Thanks for spotting this issue with the coefficient, as it is actually a redaction mistake. It is a remnant of a previous version of the manuscript in which a log-log relation was performed instead. Previous reviewers raised concerns about the usage of log transformation for glycation, this variable being (theoretically) a proportion variable (to which we argue that it does not behave as such), which they considered not to be transformed with a logarithm. After this, we still finally took the decision of not to transform this variable. In this line, the transformations of variables were decided generally by preliminary data exploration. In this particular case, both approaches lead to the same conclusion of higher glycation resistance in the species with higher glucose. Nevertheless, we will consider exploring the comparison of different versions for the resubmission.

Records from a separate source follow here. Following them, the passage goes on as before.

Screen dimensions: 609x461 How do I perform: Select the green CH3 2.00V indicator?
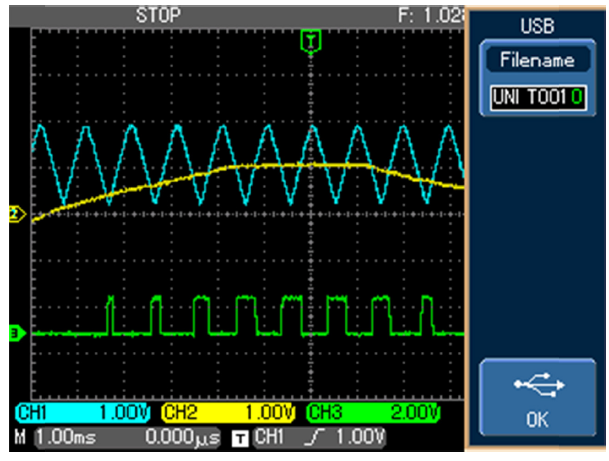click(373, 412)
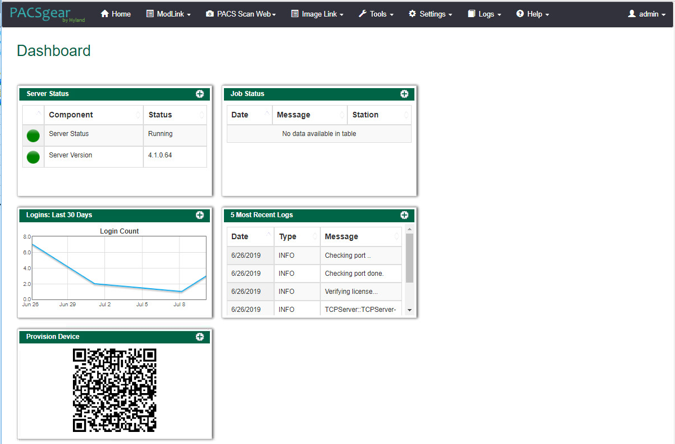Expand the Job Status panel plus icon
The width and height of the screenshot is (675, 444).
404,94
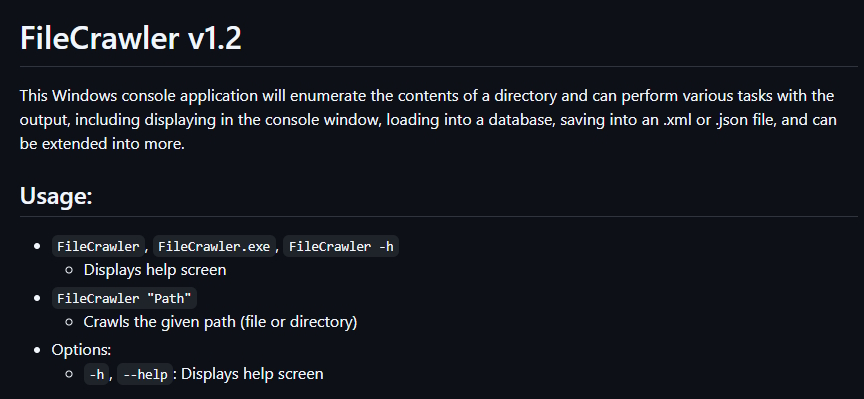Click the 'Displays help screen' sub-bullet text
The width and height of the screenshot is (864, 399).
[x=155, y=270]
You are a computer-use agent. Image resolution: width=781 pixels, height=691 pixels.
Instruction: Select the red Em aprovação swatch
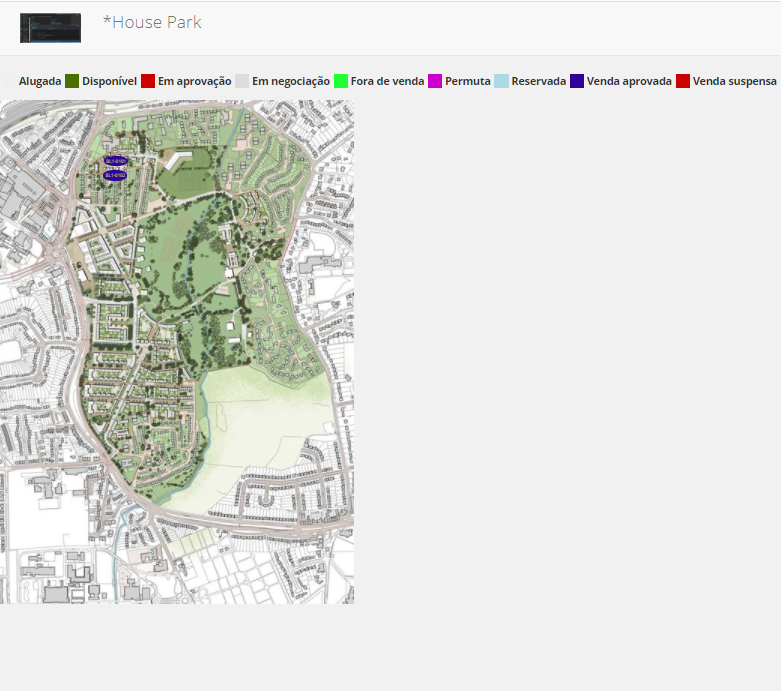point(148,81)
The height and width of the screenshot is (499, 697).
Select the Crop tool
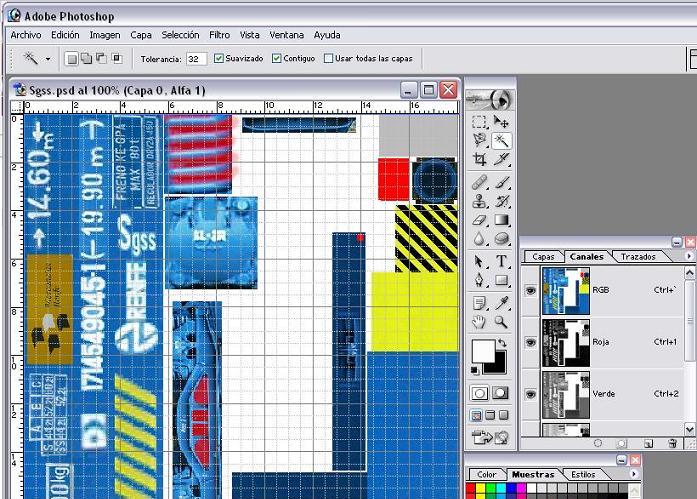tap(480, 160)
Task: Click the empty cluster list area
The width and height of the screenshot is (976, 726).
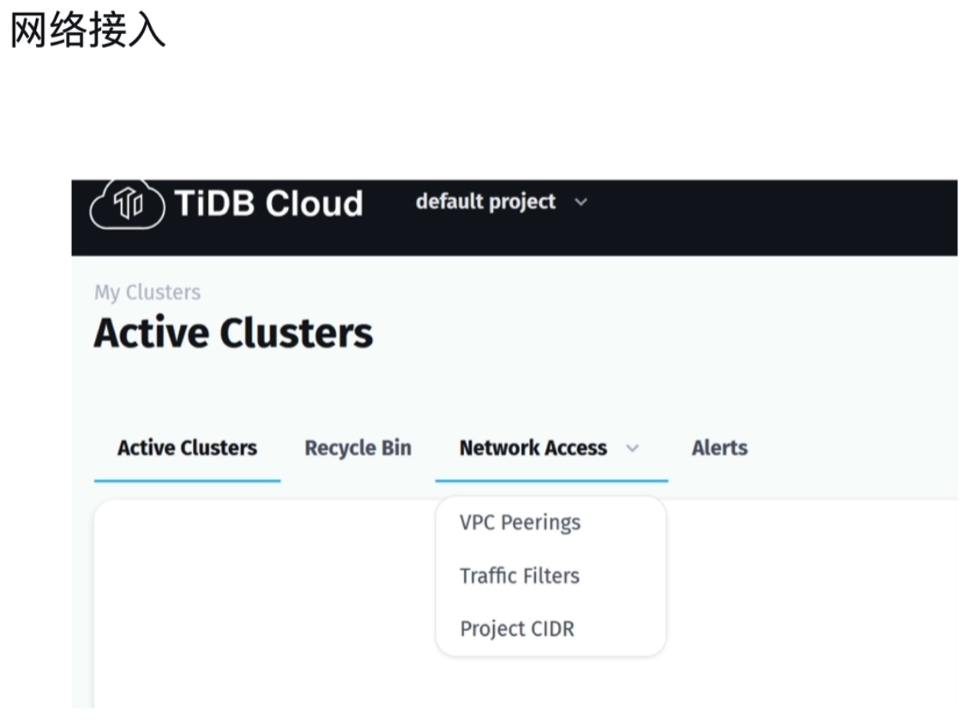Action: pos(250,620)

About the issue related to handling time, this variable is not available, for the reasons already exposed in the answer to the other reviewer. Moreover, Kruskal-Wallis test, by its nature, does not determine differences in medians between groups per se, as the reviewer claims, but just differences in ranks-sums. It can be equivalently used for that purpose when the groups' distributions are similar, but not when they differ, as we see here with a difference in variance. What a significant outcome in a Kruskal-Wallis test tells us, thus, is just that the groups differ (in their ranks-sums), which here is plausibly caused by the higher variance in the stressed individuals. Even if we conclude that the average is higher in those groups, mere comparisons of averages for groups with very different variances render different interpretations than when homoscedasticity is met, particularly more so when the distribution of groups overlaps. For example, in a case like this, where the data is left censored (glucose levels cannot be lower than 0), most of this higher variance is related to many values in the stressed groups lying above all the baseline values. This, of course, would increase the average, but such a parameter would not mean the same as if the distributions did not overlap.

Regarding the GVIFs, why the values are above 1.6 is not well known, but we do not consider this a major concern, as the values are never above 2.2, level usually considered more worrying. We will include a brief explanation of this in the results section. Also, we explicitly calculated life history variables adjusted for body mass, which should eliminate their otherwise strong correlation. There exist other biological and interpretational reasons justified in the ESM6 for using the residuals on the models, instead of the raw values, despite previously raised concerns.

Given the asseveration by the reviewer that credible intervals are not to be used for the post hoc comparisons, as this is what the whiskers shown in Figure 4B represent, the affirmation of this graph suggesting any difference between groups remains doubtful. New comparisons have now been made with the function HPDinterval() applied to the differences between each diet category calculated from the posterior values of each group, confirming no significant differences exist.

We do not understand the suggestion made in relation to the model shown in Table 2. Removing glucose from the model could have two results, as the reviewer indicates: 1. Maximum lifespan (ML) relates with glycation, potentially spuriously through the effect of glucose (in this case not included) on both; 2. ML does not relate to glycation, and therefore "high glycation levels do not preclude the evolution of long lifespans", which is what we are already showing with the current model, which also controls for glucose, in an attempt to determine if not just raw glycation values, but glycation resistance, relates to longevity. This is intended to asses if long-lived species may show mechanisms that avoid glycation, by showing levels lower than expected for a non-enzymatic reaction.